When other programmers see your CSS, they should be able to quickly understand its structure.

6. Relatability to Other Concepts

Understanding the object-oriented methodology makes it easier to learn programming languages like Ruby. Conversely, anyone who already understands Ruby can quickly pick up OOCSS.

The Disadvantages of Using OOCSS

Although there are many advantages of using OOCSS, there are also a few drawbacks. These include the following.

1. Increases the Number of Classes Added to an Element

As there is much more separation in the way classes are created, you may need to add multiple classes to an element to account for all of the styling elements. This can cause some confusion to those who aren’t familiar with OOCSS and can clutter your markup.

2. May Be Overkill for Small Projects

OOCSS certainly isn’t required for all use cases. For smaller projects you may opt to not use it at all and that’s completely fine. As mentioned above, a few of the main benefits are: scalability, readability, and maintainability. As projects grow, these aspects become harder to manage which makes OOCSS a great tool, however, these aren’t as pressing for smaller projects.

3. Requires a Learning Curve

It may be that other web developers or designers need to make adjustments to your code. However, if you’re using OOCSS and your co-workers aren’t familiar with it, this will require the need for them to learn how to use it before proceeding, which takes time.

OOCSS vs SMACSS vs BEM

OOCSS is just one of several ways to structure CSS. The other two major methodologies are BEM, or Block Element Modifier, and SMACSS, or Scalable and Modular Architecture for CSS. Each approach is equally effective at making CSS more efficient, so what you should use for your personal projects is up to your preference. As can be seen below, according to Google Trends, BEM is still amongst the most popular of CSS methodologies.

oocss trends

Professional coders should be familiar with all three methods and know how to combine them.

Using OOCSS with Sass

Sass, which is an appropriate acronym for syntactically awesome stylesheets, is a scripting language that interprets into CSS. Sass makes life easier for front-end developers by allowing coding with variables, functions, mixins, advanced linting tools, nesting and compilation methods. The object oriented approach can also be applied to Sass to make code even easier to manage.

For example, because establishing objects in OOCSS involves defining classes, it creates some semantic issues. Any change to your styles requires HTML editing, and you have no safe way of accessing some DOM elements.

The Sass @extend directive gives you access to placeholder selectors, which allows you to create semantic CSS classes. By using placeholders as objects, you can define classes by merging them through @extend. When you apply properties of one class onto another with the Sass @extend directive, the properties don’t get duplicated; the two classes are simply combined with a comma selector. This feature enables you to update CSS properties in one location. If you’re writing really long stylesheets, this simple trick can shave hours off of your workload.

## ENTRIES PROVIDED
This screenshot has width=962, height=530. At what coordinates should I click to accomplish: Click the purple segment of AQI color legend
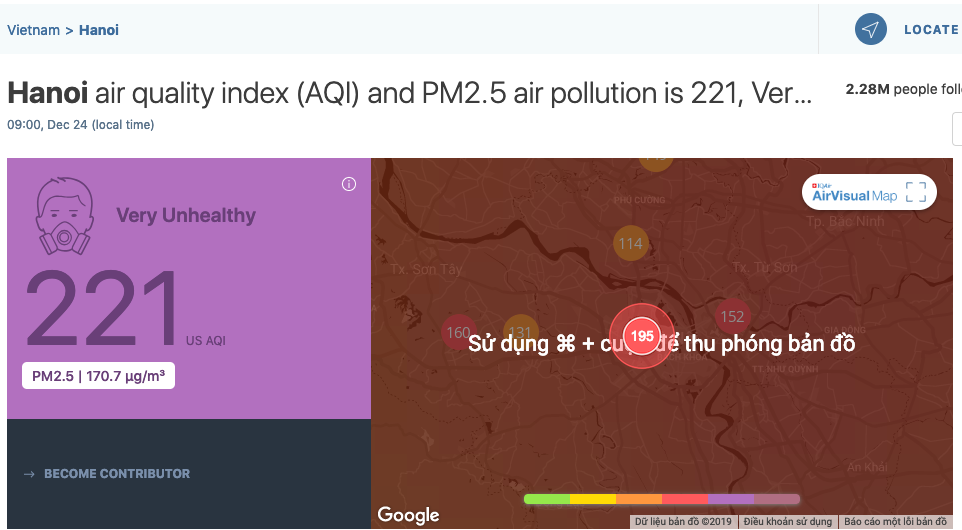pos(731,499)
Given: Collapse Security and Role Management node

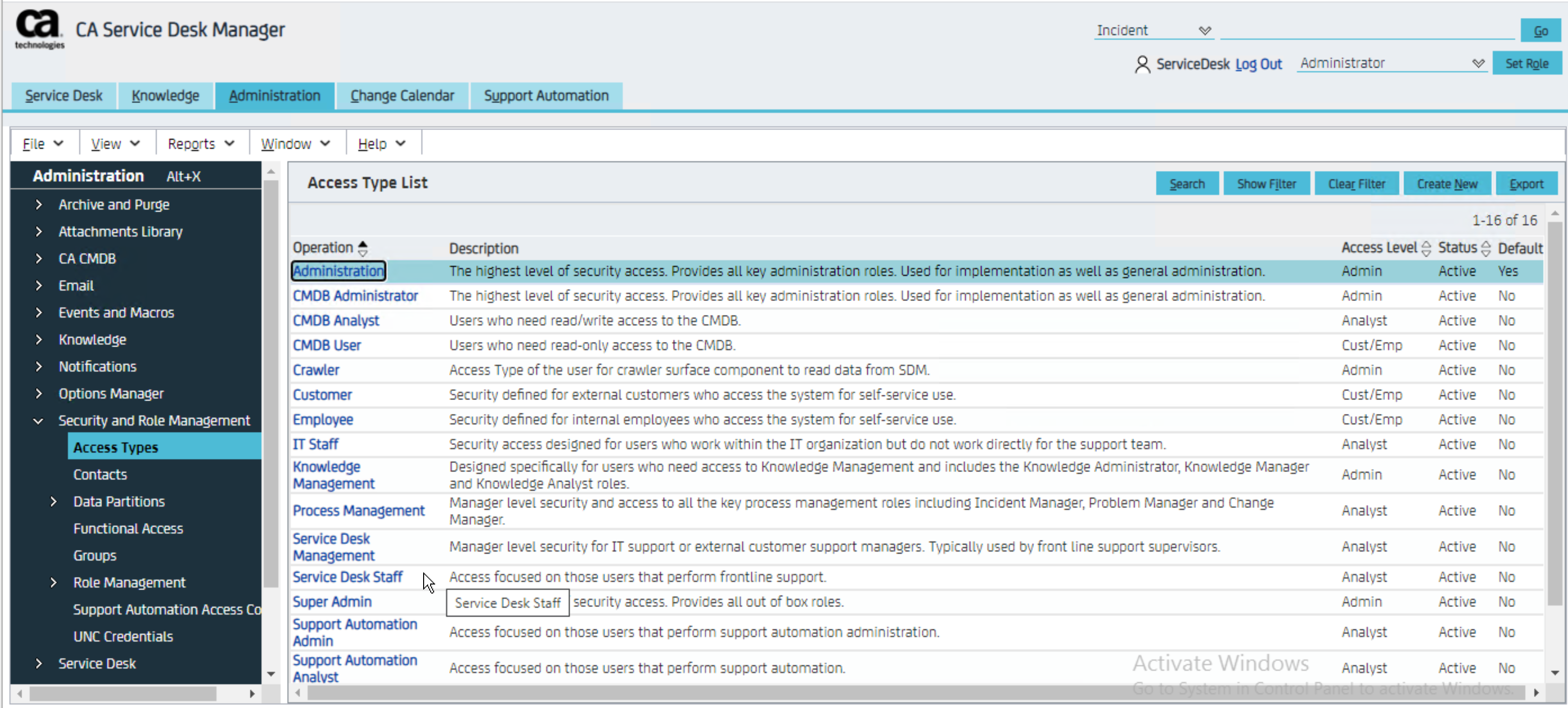Looking at the screenshot, I should 39,421.
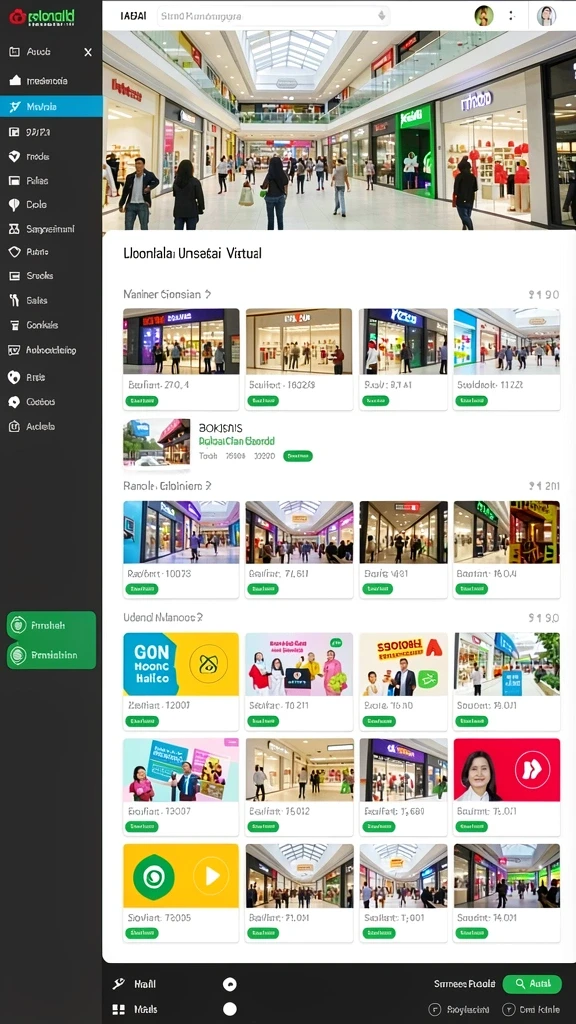The height and width of the screenshot is (1024, 576).
Task: Open the three-dot menu in header
Action: click(513, 16)
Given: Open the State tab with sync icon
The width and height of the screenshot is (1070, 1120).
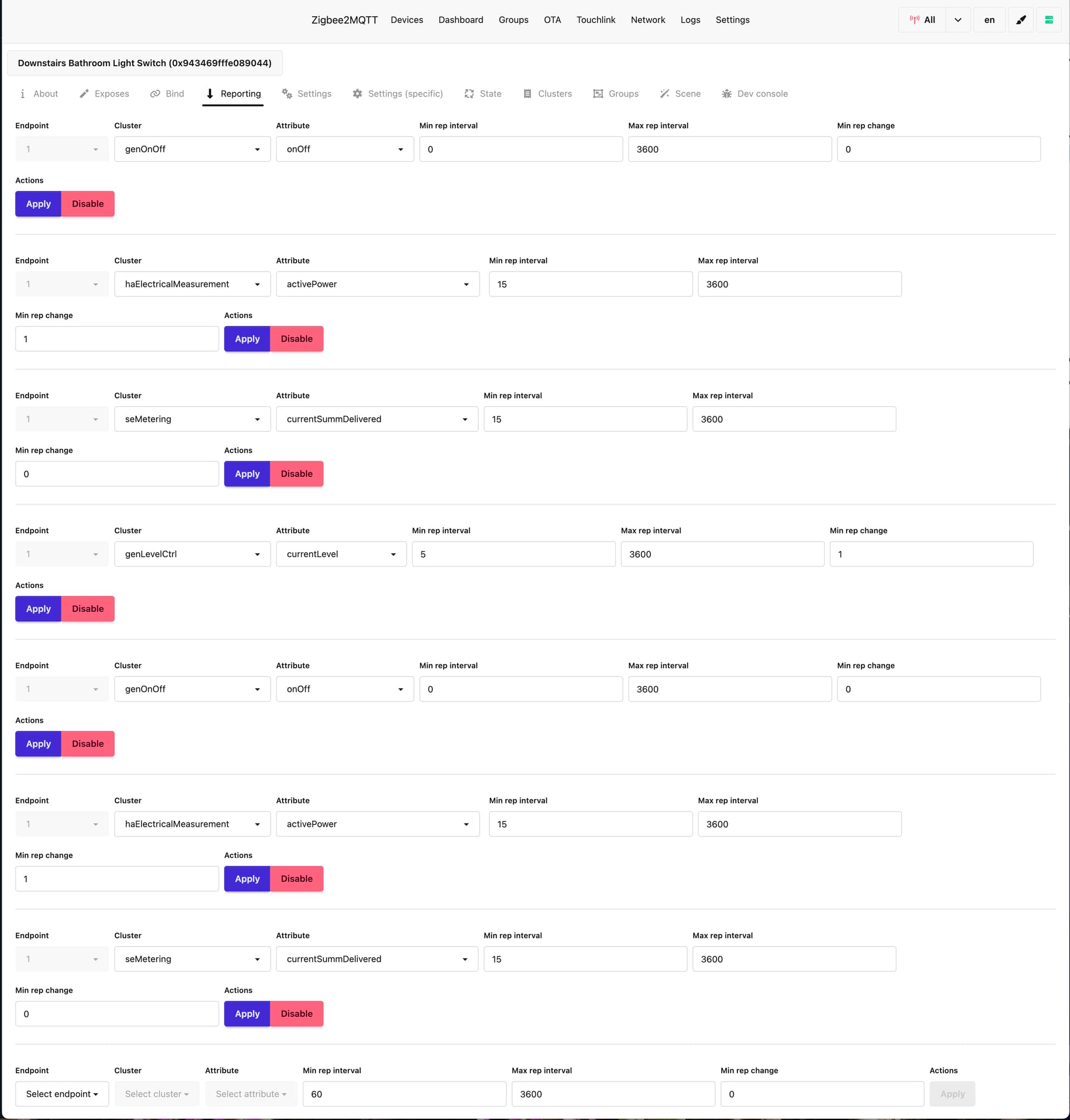Looking at the screenshot, I should (x=483, y=94).
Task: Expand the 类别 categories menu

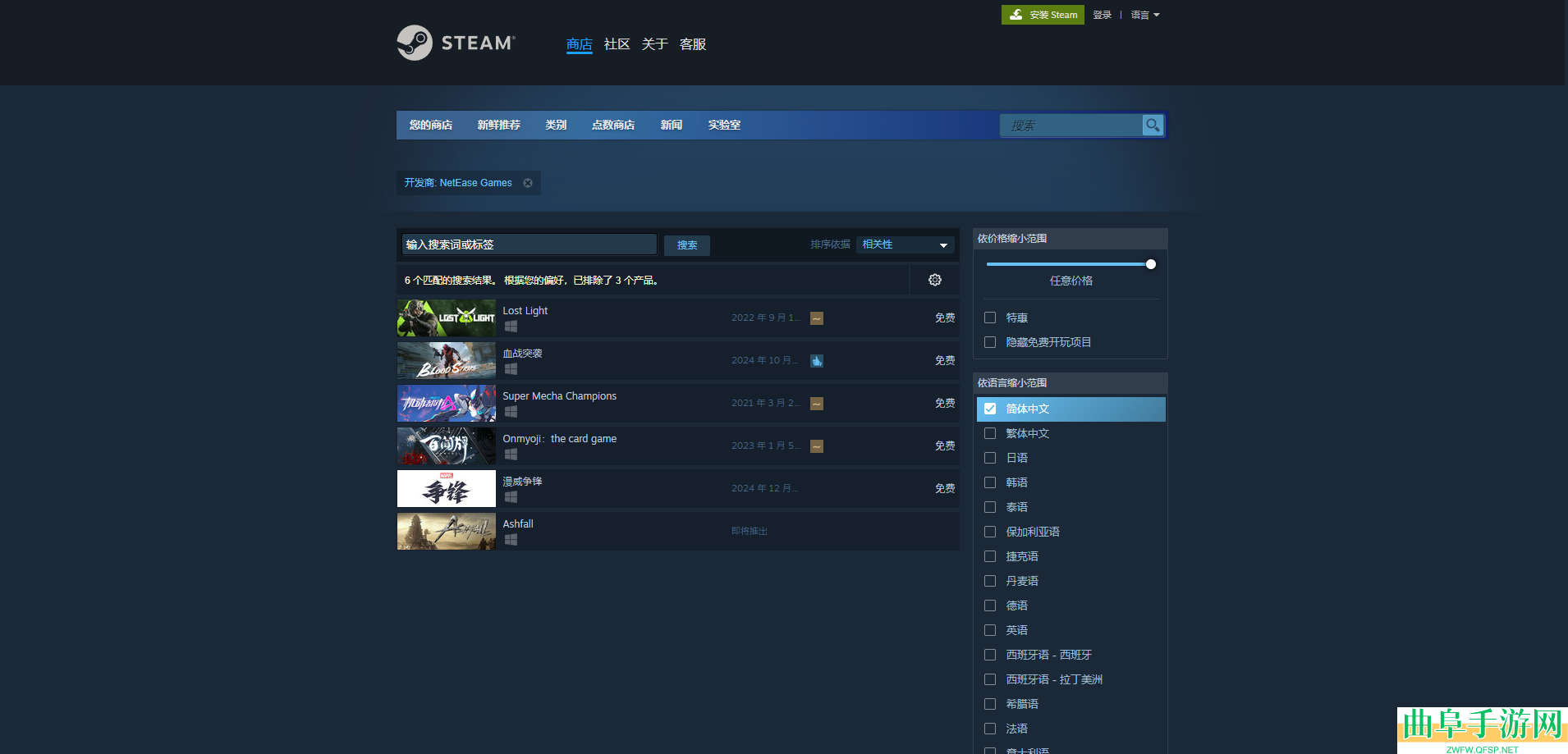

## BRIEF
Pick up the article on OOCSS after its last sentence and keep writing it in the same style.

## SOLVED EXERCISE
For example, the snippet of code below is perfectly logical, but it is not semantic:

a.twitter {
    min-width: 100px;
    padding: 1em;
    border-radius: 1em;
    background: #55acee
    color: #fff;
}
span.facebook {
    min-width: 100px;
    padding: 1em;
    border-radius: 1em;
    background: #3b5998;
    color: #fff;
}

To clean up this code, you could use @extend to mix base objects. As a result, you’ll get more manageable CSS that doesn’t require you to constantly change your HTML:

%button {
    min-width: 100px;
    padding: 1em;
    border-radius: 1em;
}
%twitter-background {
    color: #fff;
    background: #55acee;
}
%facebook-background {
    color: #fff;
    background: #3b5998;
}

.btn {
&--twitter {
    @extend %button;
    @extend %twitter-background;
}
&--facebook {
    @extend %button;
    @extend %facebook-background;
}
}

Now, you have efficient, semantic code ready for reuse in your HTML:

<a href="#" class="btn--twitter">Twitter</a>
<a href="#" class="btn--facebook">Facebook</a>

Whichever approach or approaches you use when writing CSS, anything beats managing messy code. Putting a little planning into how your CSS is structured will give you more time and energy to focus on creative endeavors instead of shifting through cluttered CSS.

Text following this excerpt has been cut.